O ajuste reflete um cenário de preços resistentes, o que deve obrigar os formuladores de políticas a manterem as rédeas curtas por mais tempo. Embora a expectativa para o encontro desta semana seja de manutenção da taxa em 14,5% ao ano, os rumos de longo prazo apontam para uma flexibilização mais lenta. Para os anos seguintes, a trajetória desenhada projeta os juros básicos em 12% em 2027, recuando para 10,25% em 2028 e atingindo 10% em 2029.
Esta cautela contrasta com o movimento de abril, quando houve um corte de 0,25 ponto percentual na Selic. Naquele momento, consolidou-se a segunda redução consecutiva, mesmo sob a sombra dos conflitos no Oriente Médio. O histórico recente mostra que a taxa básica permaneceu congelada em 15% ao ano entre junho de 2025 e março deste ano — o patamar mais elevado em quase duas décadas. A reabertura para cortes foi viabilizada pelo recuo temporário dos preços, mas o cenário geopolítico voltou a pesar sobre o custo de vida, encarecendo alimentos e combustíveis.
Dinâmica de preços e atividade econômica
A taxa de juros atua como o principal freio contra a carestia.
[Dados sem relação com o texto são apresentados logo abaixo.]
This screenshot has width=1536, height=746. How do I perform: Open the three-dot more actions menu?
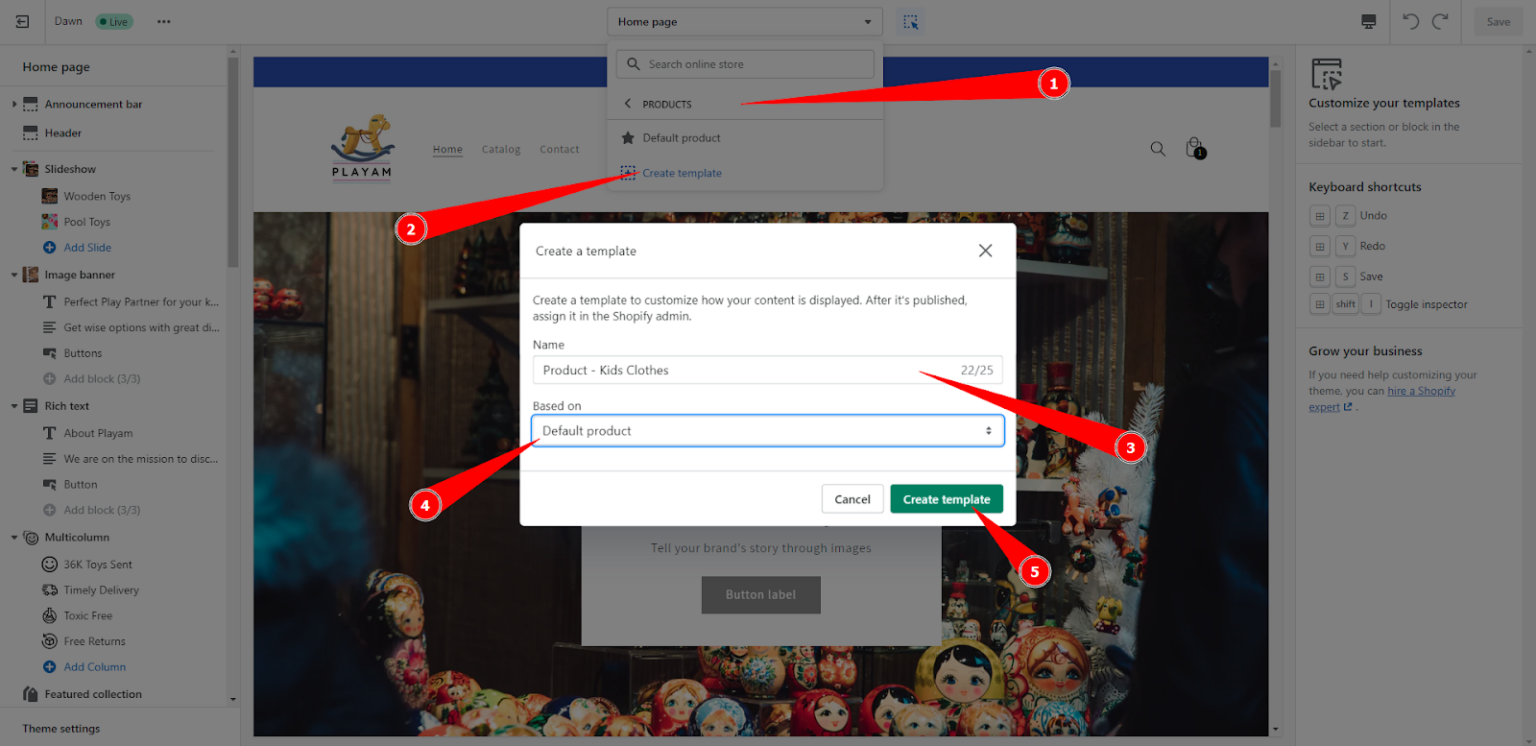click(163, 21)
Quando a Selic sobe, o crédito encarece e a poupança passa a render mais, desestimulando o consumo imediato e forçando a queda de preços. Já o recuo dos juros barateia os empréstimos e impulsiona a atividade produtiva, embora possa enfraquecer o controle inflacionário. Na ponta final, contudo, as instituições bancárias ainda calibram suas taxas ao consumidor considerando o risco de calotes, despesas de operação e margens de lucro.
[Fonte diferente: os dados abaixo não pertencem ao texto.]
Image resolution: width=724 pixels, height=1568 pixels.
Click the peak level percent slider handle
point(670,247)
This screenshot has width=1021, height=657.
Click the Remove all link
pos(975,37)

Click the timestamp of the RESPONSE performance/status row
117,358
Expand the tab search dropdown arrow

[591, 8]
No centro dessas preocupações está o comportamento do IPCA. Pela décima quarta semana seguida, a projeção da inflação oficial para este ano subiu, passando de 5,11% para 5,3%. O avanço rompe o teto de tolerância da meta estabelecida pelo Conselho Monetário Nacional, que é de 3%, com limite máximo fixado em 4,5%. Em maio, a alta dos alimentos acelerou o índice mensal para 0,58%, empurrando o acumulado de 12 meses para 4,72%.
A desconfiança sobre a velocidade de acomodação dos preços também alterou as previsões para os anos seguintes. A projeção inflacionária de 2027 subiu de 4,03% para 4,1%. Para 2028 e 2029, as estimativas situam-se em 3,68% e 3,5%, respectivamente.
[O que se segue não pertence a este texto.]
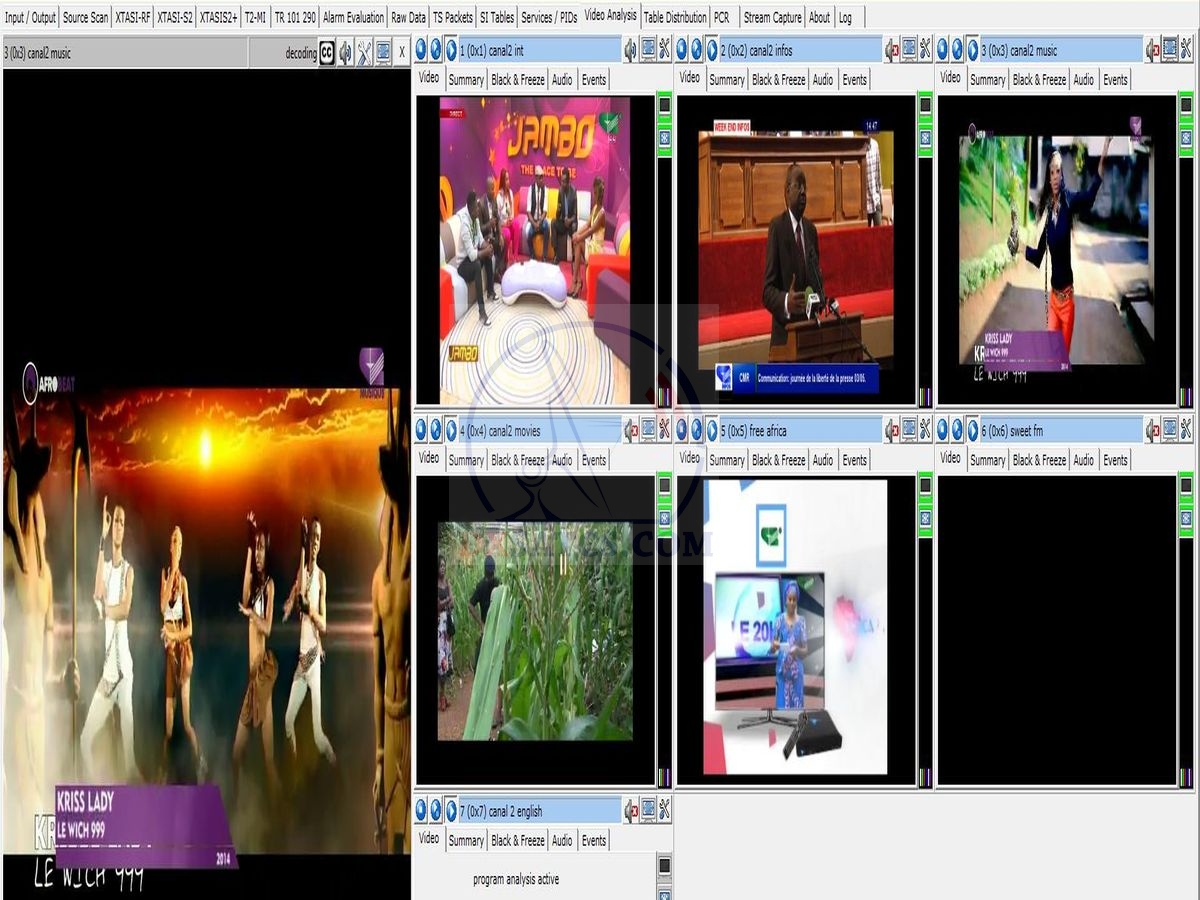Click monitor icon in canal2 int header
Image resolution: width=1200 pixels, height=900 pixels.
[648, 49]
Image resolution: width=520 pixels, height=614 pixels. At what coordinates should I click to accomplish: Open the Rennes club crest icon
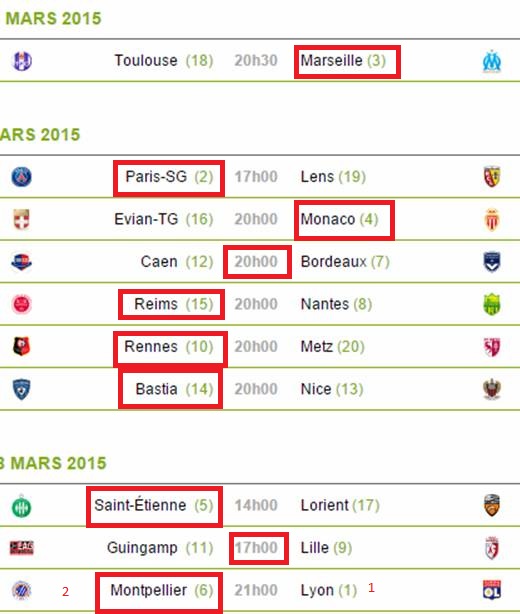[x=22, y=347]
Perspectivas para o crescimento e câmbio
Mesmo sob a pressão dos juros elevados, a atividade econômica demonstra fôlego. A estimativa de crescimento do Produto Interno Bruto para este ano avançou de 1,91% para 1,96%. O ritmo deve se acomodar em 1,7% em 2027, retomando a marca de 2% em 2028 e 2029. No primeiro trimestre de 2026, a expansão registrada foi de 1,1% frente aos últimos meses de 2025, acumulando uma alta de 2% em doze meses. Esse desempenho vem na esteira de um avanço de 2,3% em 2025, impulsionado pelo setor agropecuário, que garantiu o quinto ano seguido de expansão.
No mercado de câmbio, as projeções apontam para uma relativa estabilidade da moeda norte-americana. As estimativas indicam o dólar cotado a R$ 5,20 ao final de 2026, com uma leve pressão que deve levar a divisa a R$ 5,25 no encerramento de 2027.